In den Anfangsjahren dieses Jahrhunderts tauchte schließlich der „Bobo“ auf: Auch da stand der Bohemien für die interessantere Hälfte, das zweite Bo bezeichnete zunehmend jenen Bourgeois, der den Erwerb der richtigen Espressomaschine als Zeichen von Selbstverwirklichung missverstand. So hat der Bobo eine Bedeutungsverschlechterung erfahren. Nur am „Bildungsbürger“ sind bislang alle Anfeindungen abgeprallt, alle Vorwürfe, ihm gehe es doch gar nicht um Bildung, sondern um die Abgrenzung nach unten: Der Bildungsbürger ist nach wie vor positiv besetzt.

Volk? Dann schon lieber: Bevölkerung

Ganz im Gegensatz zum „Volk“: Hier war es nicht die Linke, hier war es die Rechte, die den Begriff vereinnahmte und in ihrem Sinne uminterpretierte. Wenn wir den Begriff Volk hören, haben wir immer weniger jene Menschen vor Augen, die 1989 dem Machtapparat ihr „Wir sind das Volk“ entgegenschrien, an eine Gemeinschaft von Citoyens also, die für ihre Rechte kämpft, bzw. im ruhigeren Fall ihr demokratisches Recht ausübt. Stattdessen drängt sich uns immer häufiger der Gedanke an „Volksgemeinschaft“ und „Umvolkung“ auf.

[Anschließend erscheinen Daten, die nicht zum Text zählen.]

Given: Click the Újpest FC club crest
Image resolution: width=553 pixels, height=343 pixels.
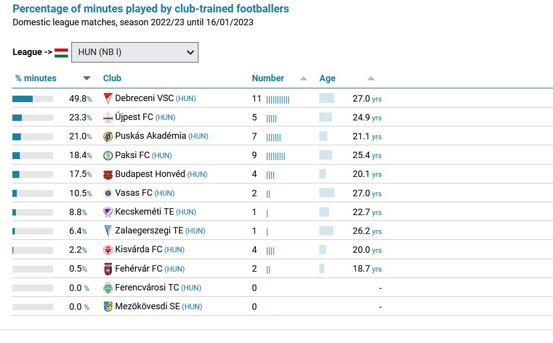Looking at the screenshot, I should click(x=108, y=117).
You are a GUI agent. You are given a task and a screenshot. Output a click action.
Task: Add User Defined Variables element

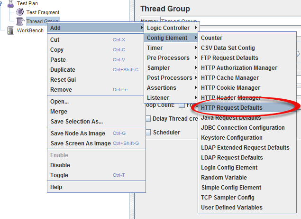click(x=231, y=208)
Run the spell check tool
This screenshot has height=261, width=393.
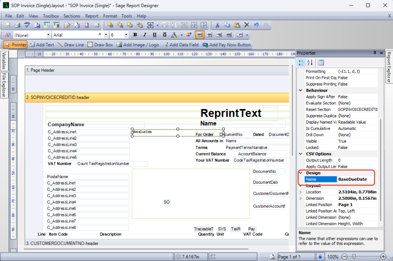tap(27, 25)
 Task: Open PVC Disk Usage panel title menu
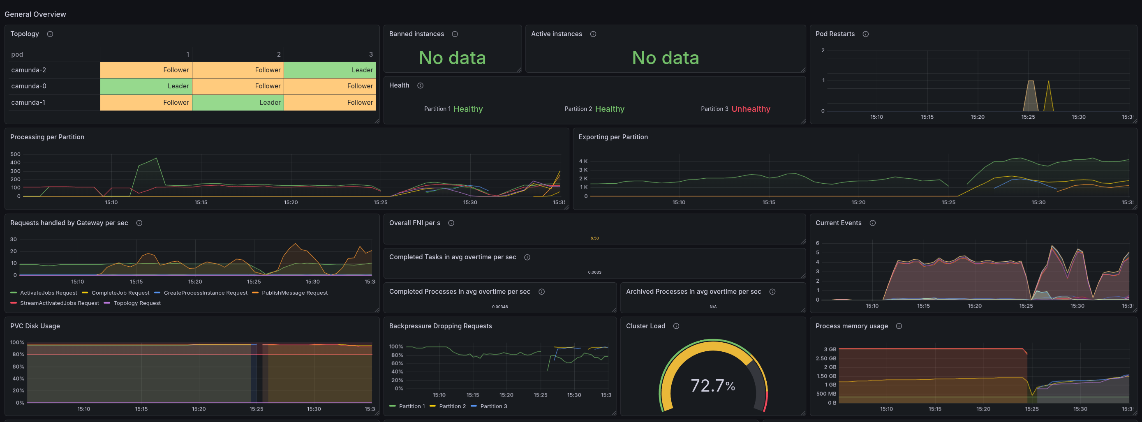tap(35, 326)
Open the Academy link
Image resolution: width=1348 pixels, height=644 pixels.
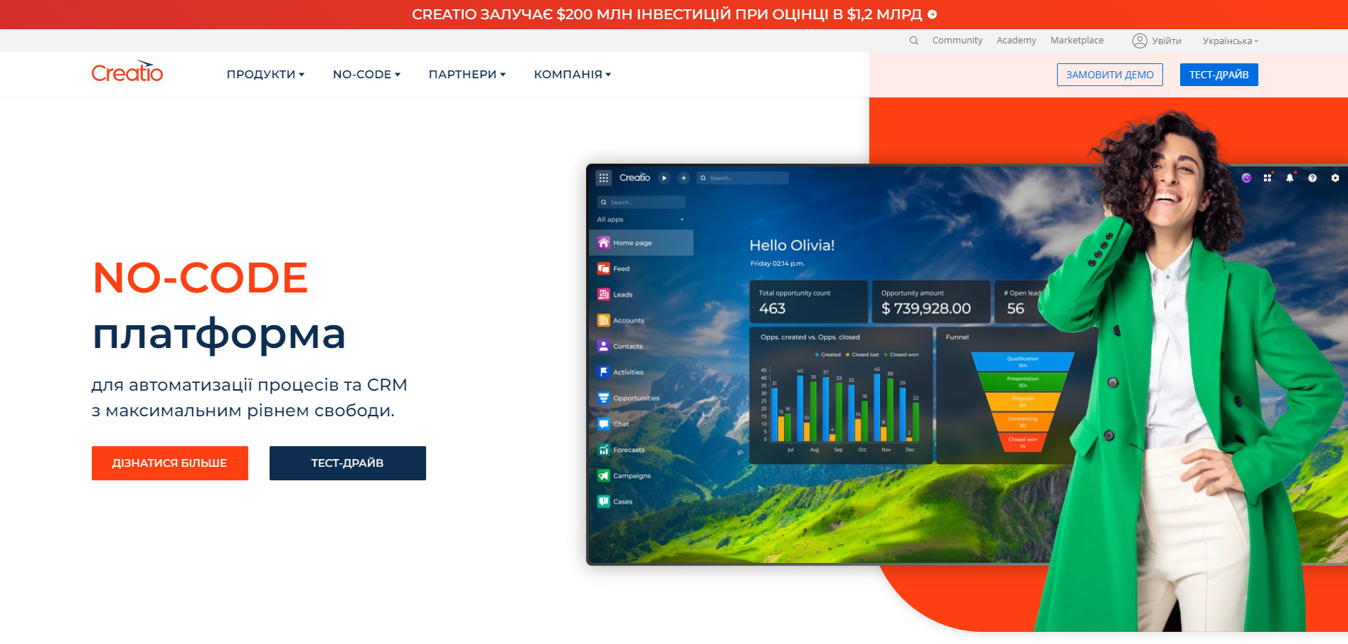point(1016,41)
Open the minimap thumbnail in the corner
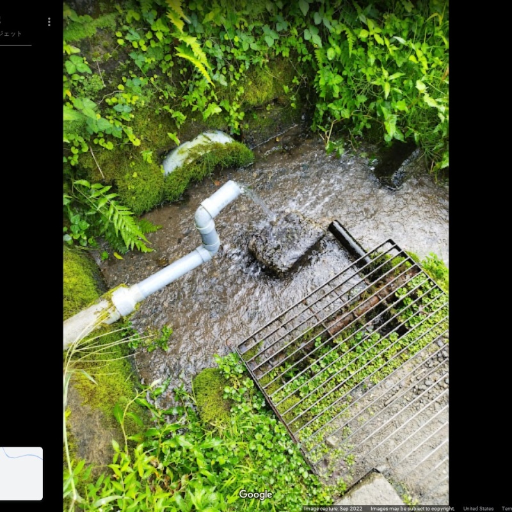512x512 pixels. click(21, 473)
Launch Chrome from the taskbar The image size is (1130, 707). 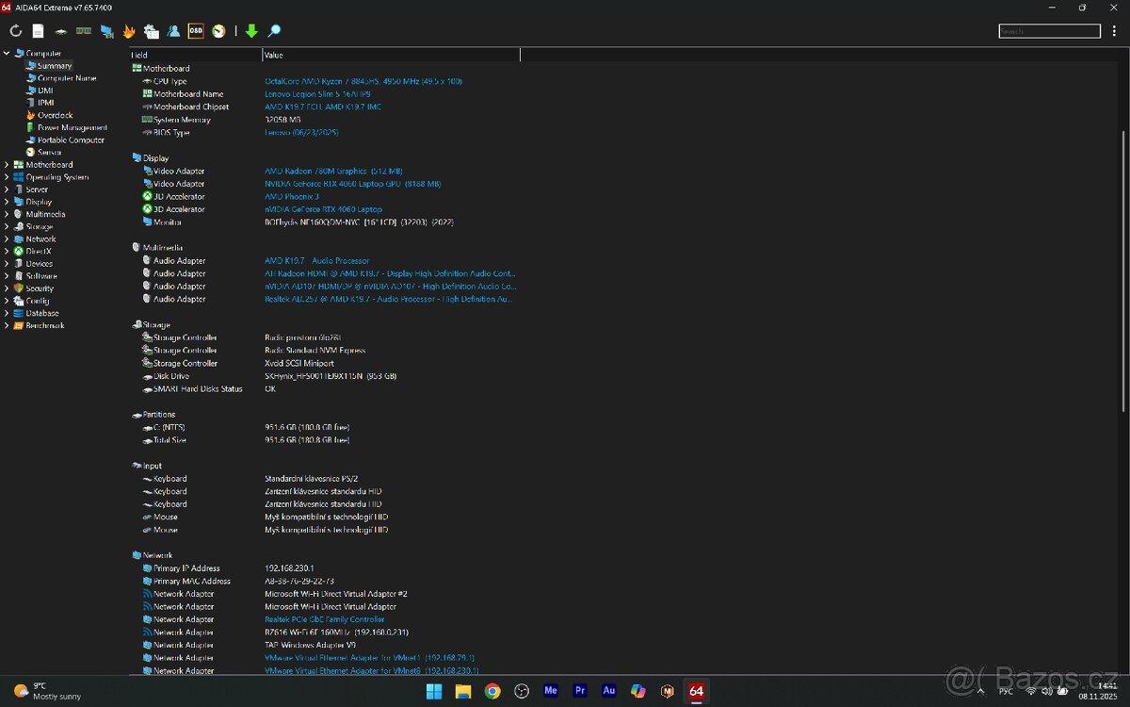click(x=492, y=691)
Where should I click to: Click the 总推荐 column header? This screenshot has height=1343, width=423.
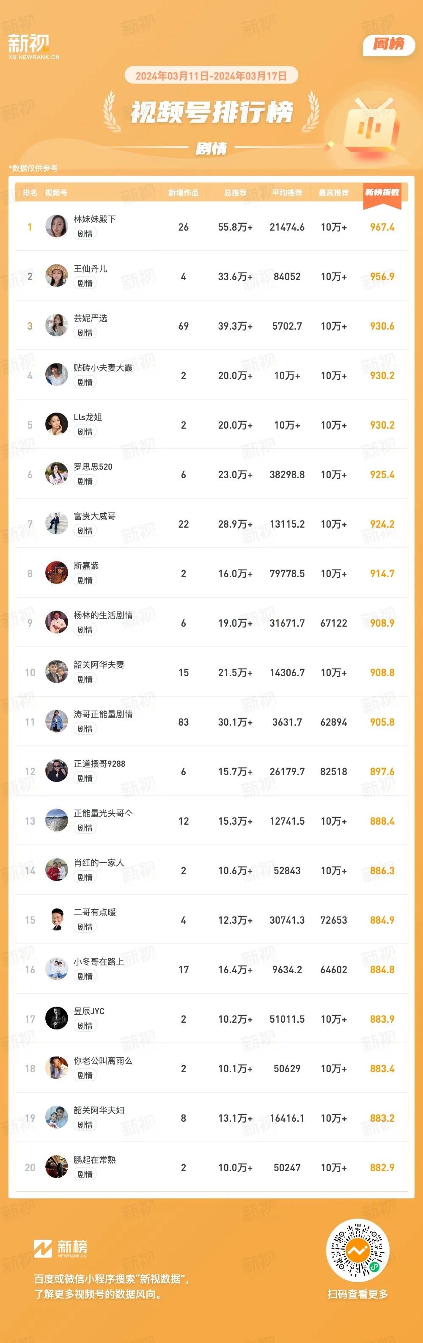click(x=235, y=193)
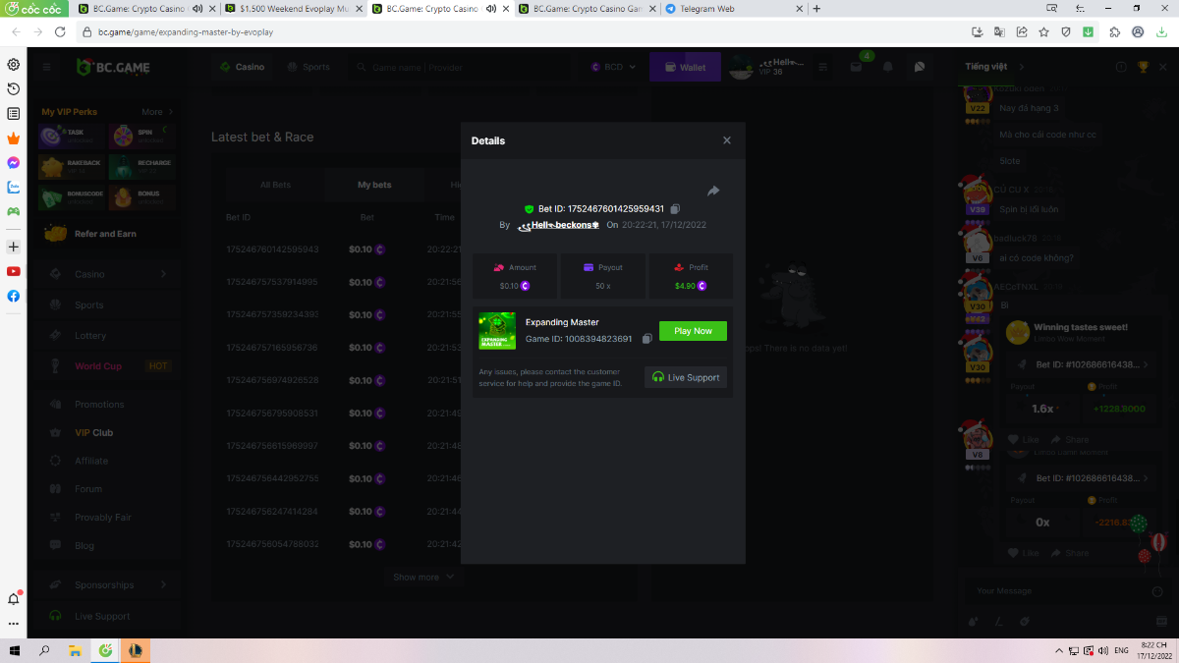Select the My bets tab

[374, 185]
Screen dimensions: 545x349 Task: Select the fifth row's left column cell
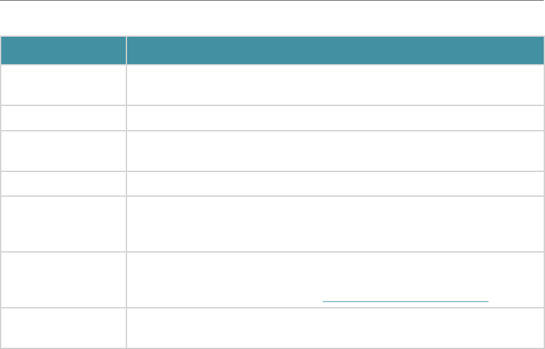pyautogui.click(x=63, y=222)
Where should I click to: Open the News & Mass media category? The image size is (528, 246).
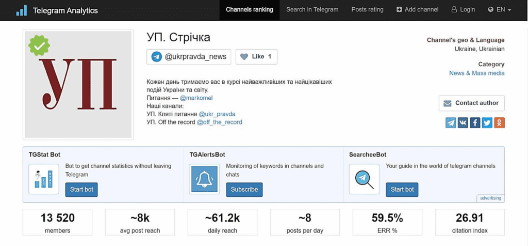pyautogui.click(x=476, y=73)
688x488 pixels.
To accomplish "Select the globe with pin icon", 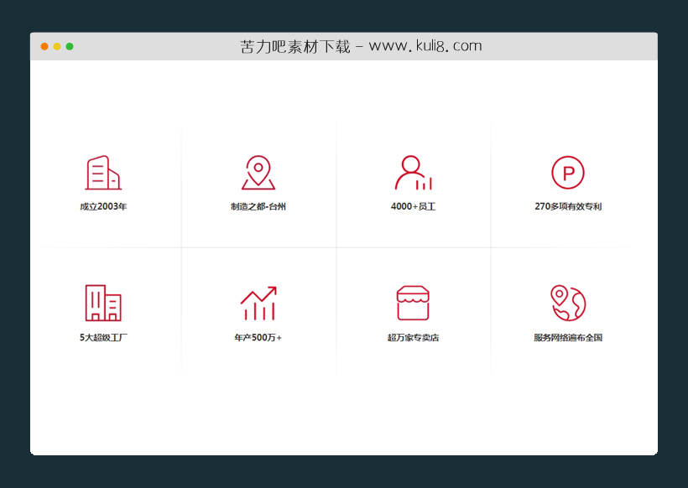I will [569, 303].
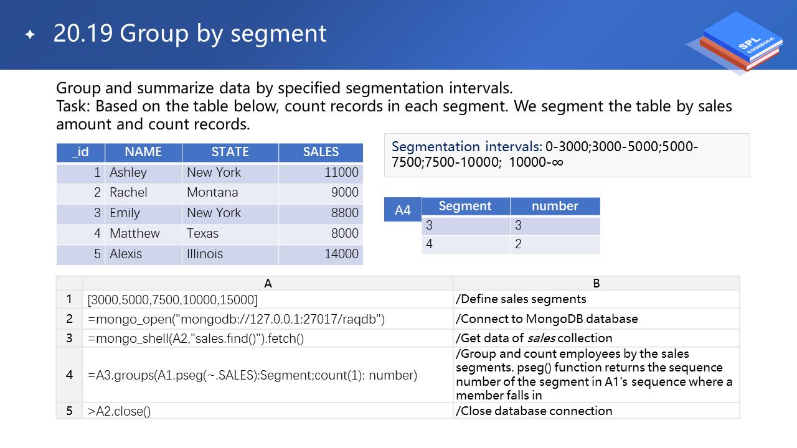Click row number 5 in code grid

69,411
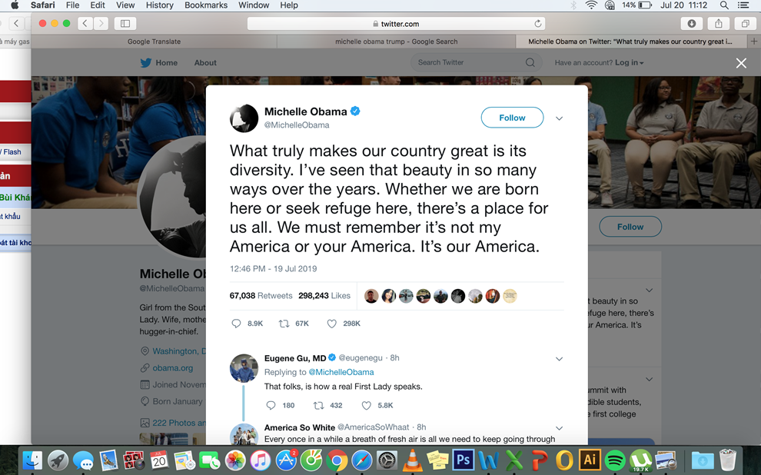761x475 pixels.
Task: Close the tweet overlay with the X icon
Action: (741, 63)
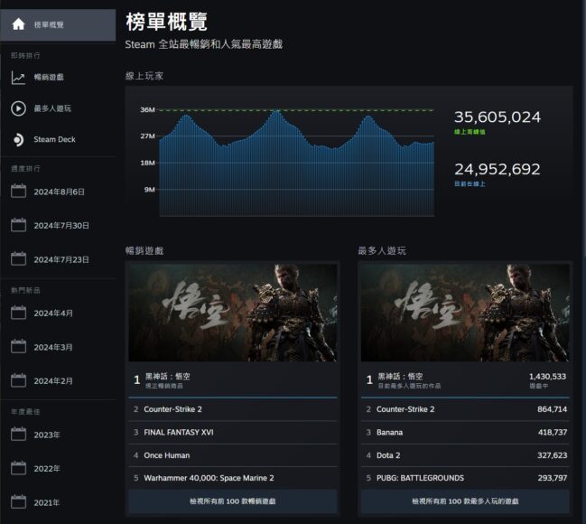586x524 pixels.
Task: Click the 悟空 banner under 暢銷遊戲
Action: [x=233, y=313]
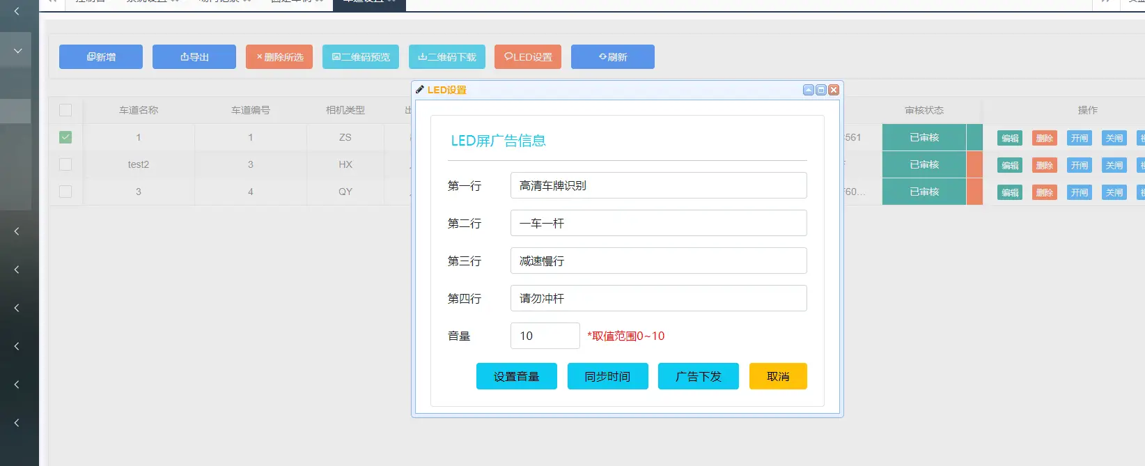The height and width of the screenshot is (466, 1145).
Task: Click the 新增 button in the toolbar
Action: (101, 57)
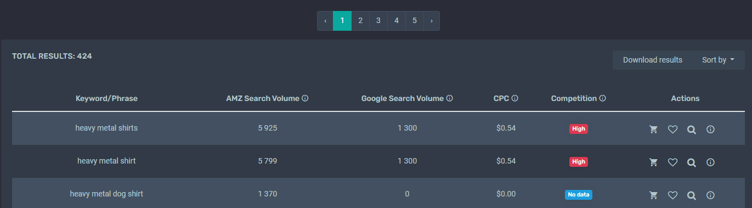Favorite the 'heavy metal shirts' keyword

tap(673, 130)
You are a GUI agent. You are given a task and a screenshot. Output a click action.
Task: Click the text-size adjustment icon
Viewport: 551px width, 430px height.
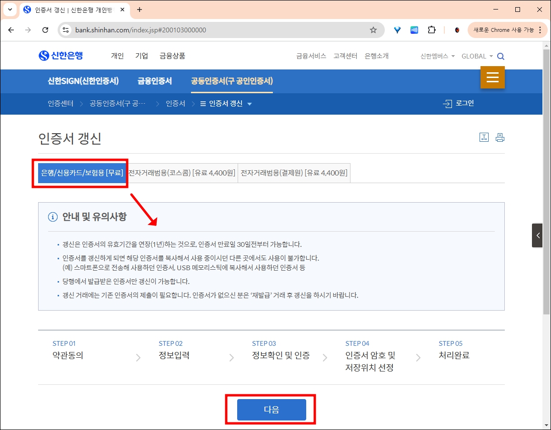(x=484, y=137)
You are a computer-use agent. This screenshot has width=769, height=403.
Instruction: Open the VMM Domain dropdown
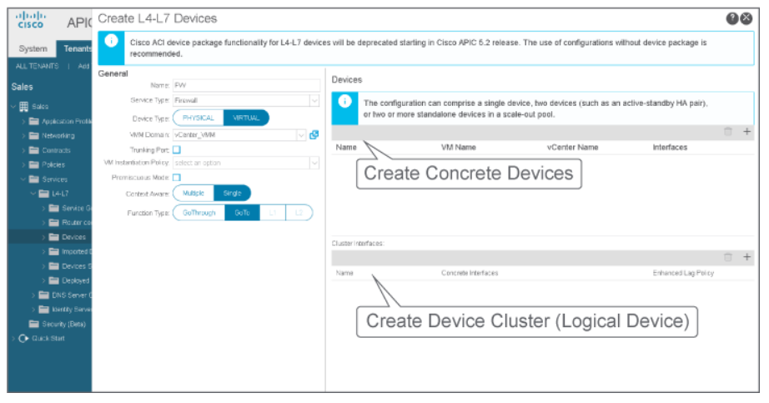coord(300,134)
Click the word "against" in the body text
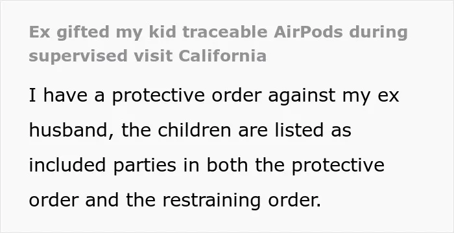 coord(302,96)
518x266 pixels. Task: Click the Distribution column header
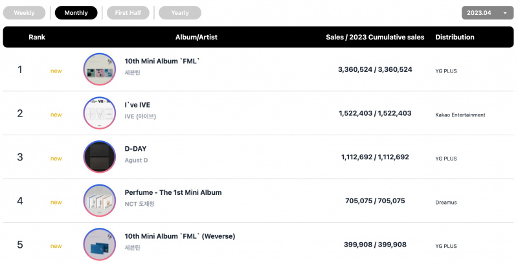[x=455, y=37]
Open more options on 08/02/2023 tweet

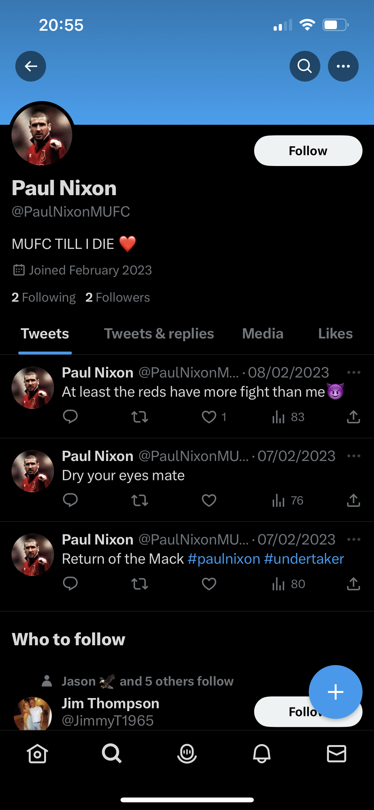[x=354, y=372]
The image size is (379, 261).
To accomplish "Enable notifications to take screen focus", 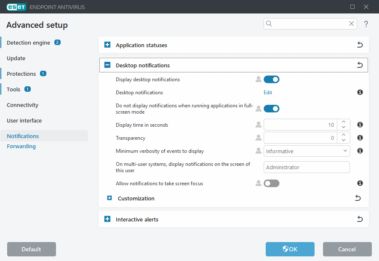I will coord(272,183).
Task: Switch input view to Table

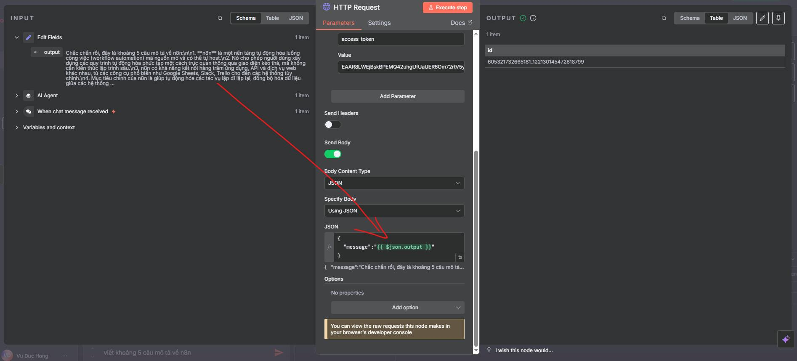Action: [272, 18]
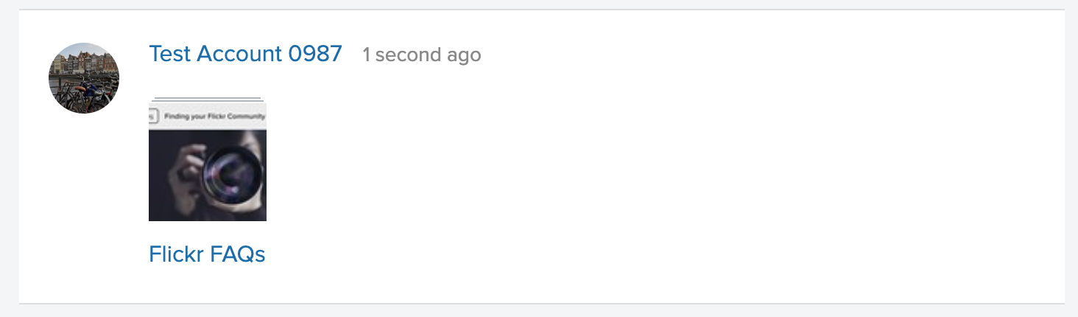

Natürlich hat auch die SPÖ damit zu kämpfen, dass ihre Klientel nicht mehr präzise zu orten ist, auch ihre Wählerschaft zeichnet sich durch entgegengesetzte Interessen und Werte aus, die alten Zuordnungen passen nicht mehr. Aber begrifflich hat sie es leichter: Sie machte 1991 aus der – negativ besetzten – „sozialistischen“ Partei flugs eine „sozialdemokratische“ und damit ist das Problem bis auf weiteres gelöst.